Because what will happen? Amazon will sell the same music for $0.69 that Apple attempts to sell for $0.99 or even $1.29. IF they somehow succeed in capturing a major slice of the market due to this move, which we doubt, then it will force Apple to follow suit. Then Apple iTunes will STILL be a better service than is Amazon, it won’t change Amazon’s position overall, Apple could afford to sell this music for 10 cents/track no problem, and the end result will simply be that music is even cheaper. Amazon is peeing in their own proverbial pants, and music producers will have to clean up the mess.
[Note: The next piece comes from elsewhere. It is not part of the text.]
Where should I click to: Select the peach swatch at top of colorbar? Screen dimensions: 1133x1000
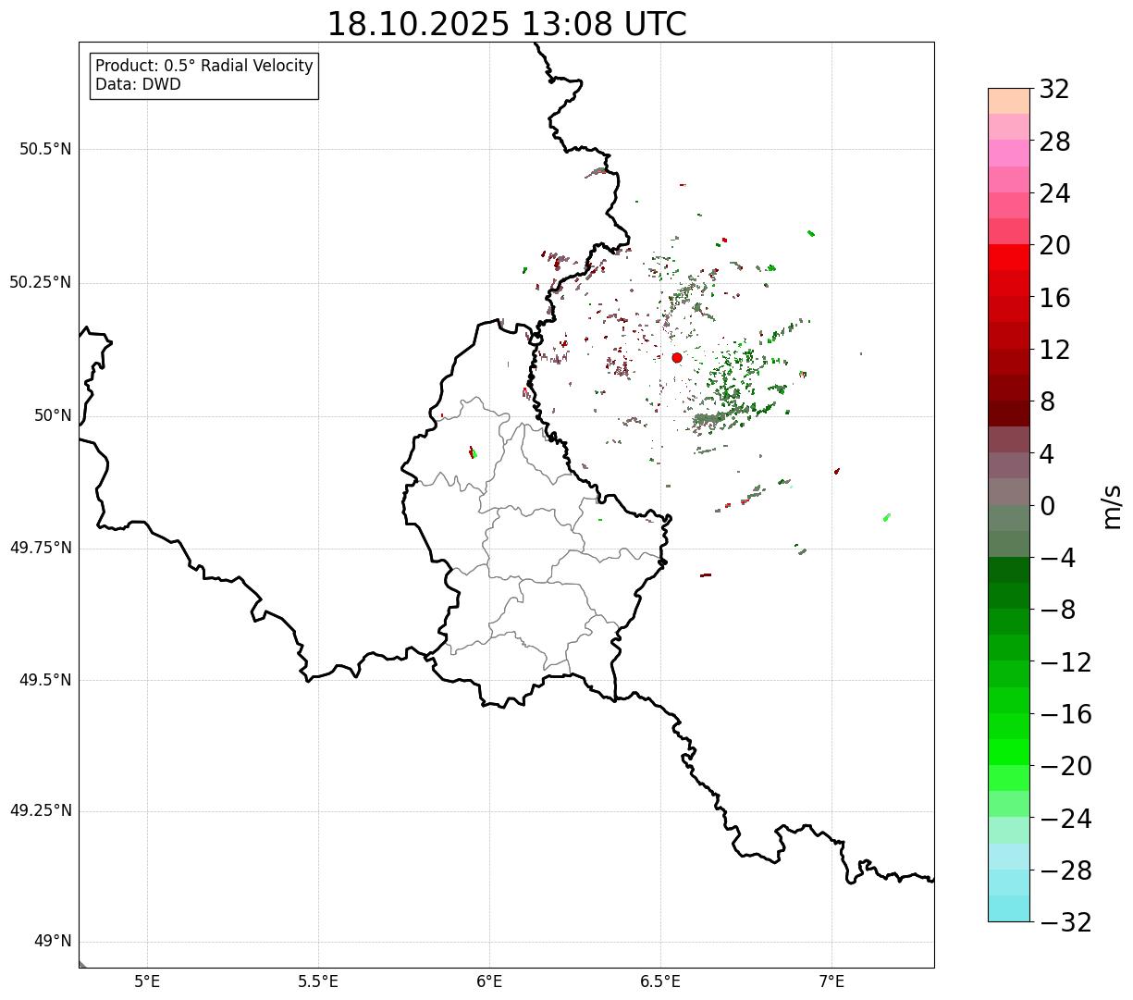coord(1009,101)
Some consumers may say: “What’s wrong with music becoming cheaper – it’s better for us isn’t it”? Well, first of all, it does seem like people were largely happy to pay $0.99/track, because otherwise Apple wouldn’t have 66-70% of the marketshare…unless that can be explained simply by how great iTunes is. So Amazon certainly doesn’t HELP us producers by doing this. Secondly, most music is already produced at a loss to the producers, and further undermining budgets by such a large margin might make the bottom fall out, literally. I sincerely believe that many labels will be forced to throw in the towel of producing great music having to try to recoup costs at 70% (what they are paid) of $0.69 per track (=$0.476). It will mean that niche music, such as jazz, will be even further under threat, because there is no proof at all that Amazon will INCREASE the market by lowering the price. We don’t believe they will, because there are already services out there that are cheaper than iTunes, and they don’t seem to be gaining in marketshare.

And, in a strategic sense, that is what a company like Amazon – who is a major player – ought to consider when they make a move like this: What effect will this have on the overall market AFTER we win our market share. And also – what effect will this have on our partners who produce this music?
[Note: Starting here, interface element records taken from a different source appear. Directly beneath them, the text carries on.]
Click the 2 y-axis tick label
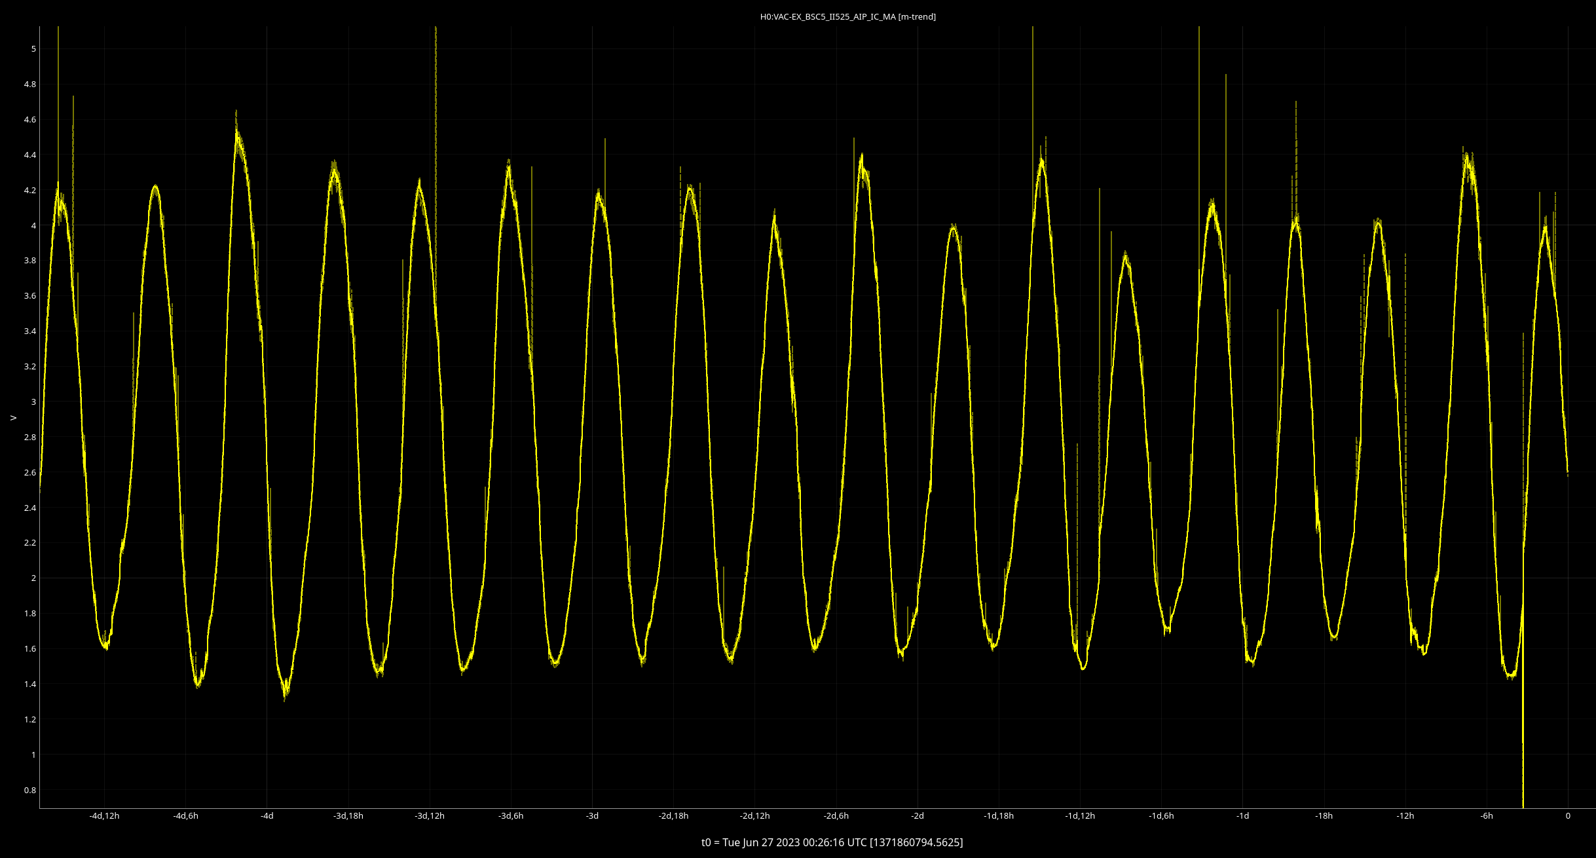1596x858 pixels. (x=33, y=578)
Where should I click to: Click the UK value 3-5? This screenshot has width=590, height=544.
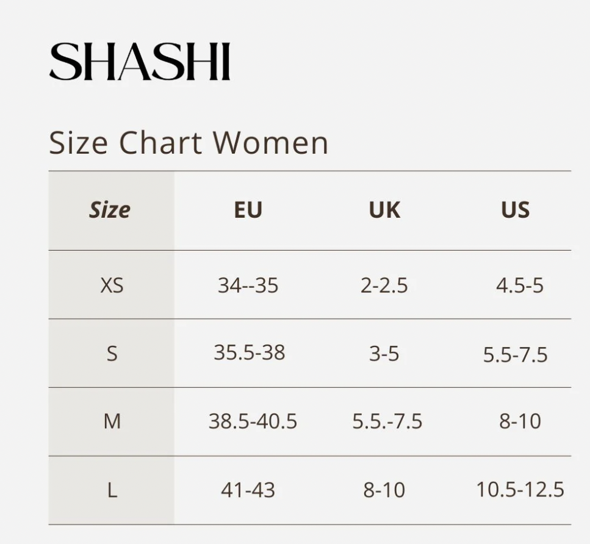point(384,354)
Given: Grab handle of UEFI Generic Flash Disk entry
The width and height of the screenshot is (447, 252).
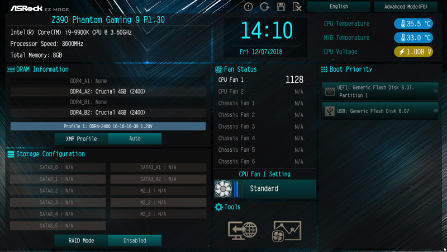Looking at the screenshot, I should (435, 91).
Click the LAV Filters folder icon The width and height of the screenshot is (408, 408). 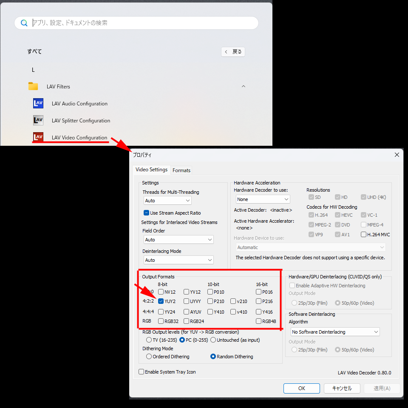33,86
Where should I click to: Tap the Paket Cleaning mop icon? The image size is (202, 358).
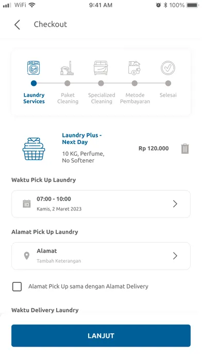tap(68, 68)
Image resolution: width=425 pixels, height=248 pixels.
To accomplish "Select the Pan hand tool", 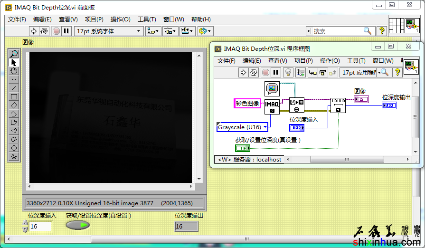I will click(14, 71).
They’ve probably considered this, because they aren’t stupid. And our feeling is that they’ve decided that music – a product that everybody consumes and which will always thrive and be popular – shall be their loss leader to regain traction serving peoples digital needs. The world is increasingly digital, less and less physical, and Amazon is under threat since their bread and butter is physical. Who buys DVD’s these days with Netflix doing so well? And the Kindle clearly is too limited to compete with the iPad even as a reader….anybody who doubts this just ought to purchase Al Gore’s book “Our Choice” to witness what an iPad can do to the future of what a book will be, versus what the current iteration of Kindle can do. It’s no contest. And that’s why, we believe, that Amazon is resorting to desperate, and rather cynical, measures such as attempting to finance their marketing campaigns on the backs of artists and producers of music.

We will not be selling our digital downloads through Amazon, but will continue to sell through iTunes and our own webshop. We hope other producers of music will help send a clear message to Amazon that this strategy of theirs is unacceptable to us by also refusing to sell through their store! And we also hope you will leave your comments, and let us know if you agree with our thoughts, or if we ought to rethink this position?

UPDATE: Here’s a story from Digital Music News” on the same issue. Click here to read it.

P.S: Click here to find another proof that Apple is thinking about music in ways that doesn’t only address price – but also quality. Click here to read more background on that story.

UPDATE 2: There are now numbers to support that digital music is going UP in revenue. The moment this happened seems to coincide with when iTunes brought The Beatles into the store. Read the whole story here. It’s not surprising that The Beatles would be a success story for digital music sales & iTunes, but it shows, again, the shrewdness with which Apple plugs peoples excitement for great music to bring about the digital revolution. They didn’t lower the price, saying “this sucks so we want you to pay little to nothing for it”, they instead said “now the place to get the most popular group in the history of music is via digital download”. And, once again – it worked!